__PROBLEMS AND TASKS__:
- a) In the excerpt about Williams' cricket career, who is Province's bowling coach?
- b) From the excerpt about Williams' cricket career, quote the passage that begins with the words containing "Provided with regular" and ends with "their winning mentality.".

Fortunately for him, the Cobras were blessed with an abundance of ‘senior pros’ such as Johann Louw, Rory Kleinveldt, Vernon Philander and, of course, Charl Langeveldt during the early stages of Williams’ career.
“In terms of work ethic, Johann Louw was a phenomenal professional to learn from. Up until today, I still send videos to Charl for his input. Even Rory, who is Province’s bowling coach, I remember in my second season at the Titans, I sent him stuff for his opinion. When I made my Test debut, Vern picked up a few things and called me. I am still in contact with the three of them,” Williams said.
A further twist in Williams’ colourful journey was a move to the Titans in Centurion – a world apart from what the feisty fast bowler knew growing up.
Provided with regular game time at the Sky Blues, it was the catalyst that led to Williams eventually earning his national cap.
“I can’t imagine myself living there (Centurion) after cricket,” Williams chuckled. “But I needed a change of environment. I wanted to fulfil my potential.
“All the teams in South Africa hate the Titans, and that’s because of their winning mentality.
“In terms of work ethic, nobody comes close to us. The way the union is also run is highly professional.
The players really drive each other. The main thing, which is cricket, always remains the main thing.”

__GIVEN MATERIAL__:
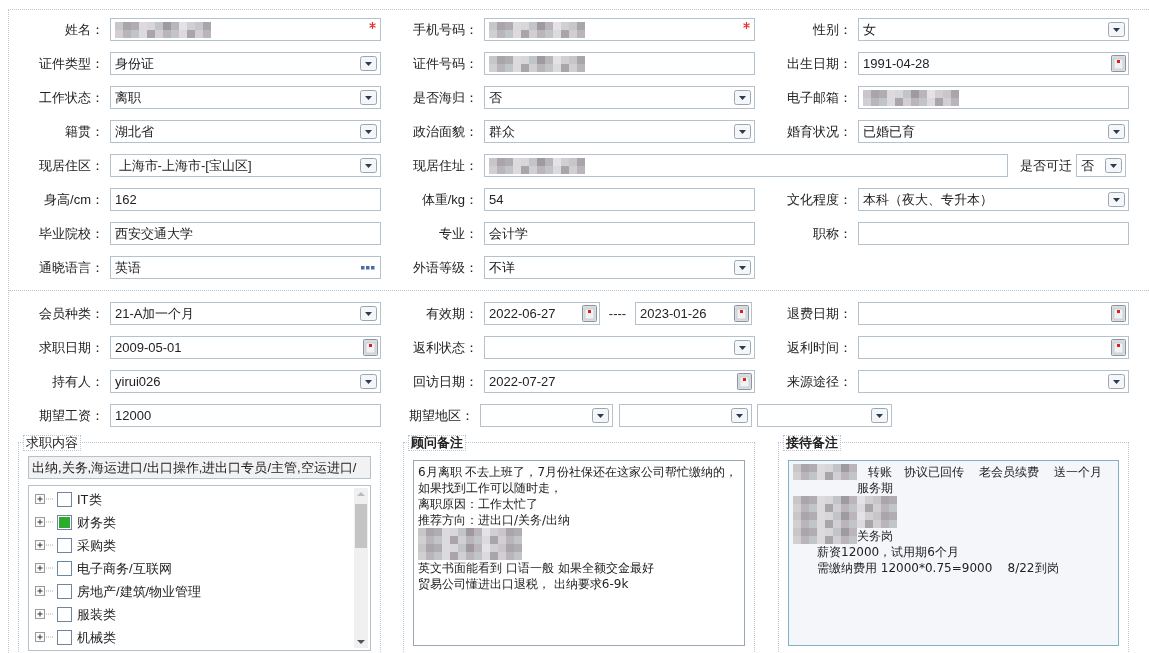  What do you see at coordinates (124, 568) in the screenshot?
I see `tree-item-label: 电子商务/互联网` at bounding box center [124, 568].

__TASK-BY-TASK OUTPUTS__:
- a) Rory Kleinveldt

- b)
Provided with regular game time at the Sky Blues, it was the catalyst that led to Williams eventually earning his national cap.
“I can’t imagine myself living there (Centurion) after cricket,” Williams chuckled. “But I needed a change of environment. I wanted to fulfil my potential.
“All the teams in South Africa hate the Titans, and that’s because of their winning mentality.